# My reactor / canopy struts



## ringram (Jan 10, 2005)

Here are the latest projects I've done for my 20g.
1)Co2 reactor: Here I borrowed the Hoftiezer design, only I ommitted the Test Tee piece as I'll be hooking it to the outflow of the filter and hopefully that will help prevent it from getting gunked up. I just finished putting it together tonight --- how long would you expect before its "safe" for the fish and plants? It still smells like that primer and cement I used on it. For anyone who lives in Sacramento, try Emigh's Ace Hardware ---> I found ALL the parts there except the elbow joint part. The whole thing measures about 15" and I was able to put five 1-1/2" bio balls inside.

2)Canopy struts: I've read about people doing this, but more recently saw something like this on someone's tank and decided that its so simple and gives much better "spread" that I had no reason not to make one for my tank. The light should be a bit more evenly distributed, plus I won't expect it to get as hot and the plants not directly under the lights should grow more vertically, rather than bending towards the light. These "legs" raised the light enclosure about 3" above the tank rim. Now my next task is to see how easy it will be to remove the black trim.

Take a look at the pics and tell me what you think! My wife thinks the reactor is an eyesore! LOL...and I told her I'd slap some stain on the bare plywood struts to make it match the enclosure better.
Cheers,
-Ryan


----------



## Naja002 (Nov 15, 2005)

You will probably get guaranteed stability on the canopy if you add a third strut at the back center.
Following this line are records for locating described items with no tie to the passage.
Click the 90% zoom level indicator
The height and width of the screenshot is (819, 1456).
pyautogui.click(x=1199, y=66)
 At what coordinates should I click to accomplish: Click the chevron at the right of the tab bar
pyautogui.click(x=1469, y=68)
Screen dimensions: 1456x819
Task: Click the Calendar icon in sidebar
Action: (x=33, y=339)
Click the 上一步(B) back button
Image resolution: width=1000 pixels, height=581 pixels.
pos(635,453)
Personally, I like canopies that are either sitting directly on the tank, or hung from the ceiling...., but thats just my opinion.


----------



## skinns (Apr 8, 2004)

DIY projects are a major part of this hobby. I too wanted the Hover Lighting effect or more so the OPENTOP tank. Instead building my legs, I bought the compact replacement legs and fit those on my retro hood. Worked great.


----------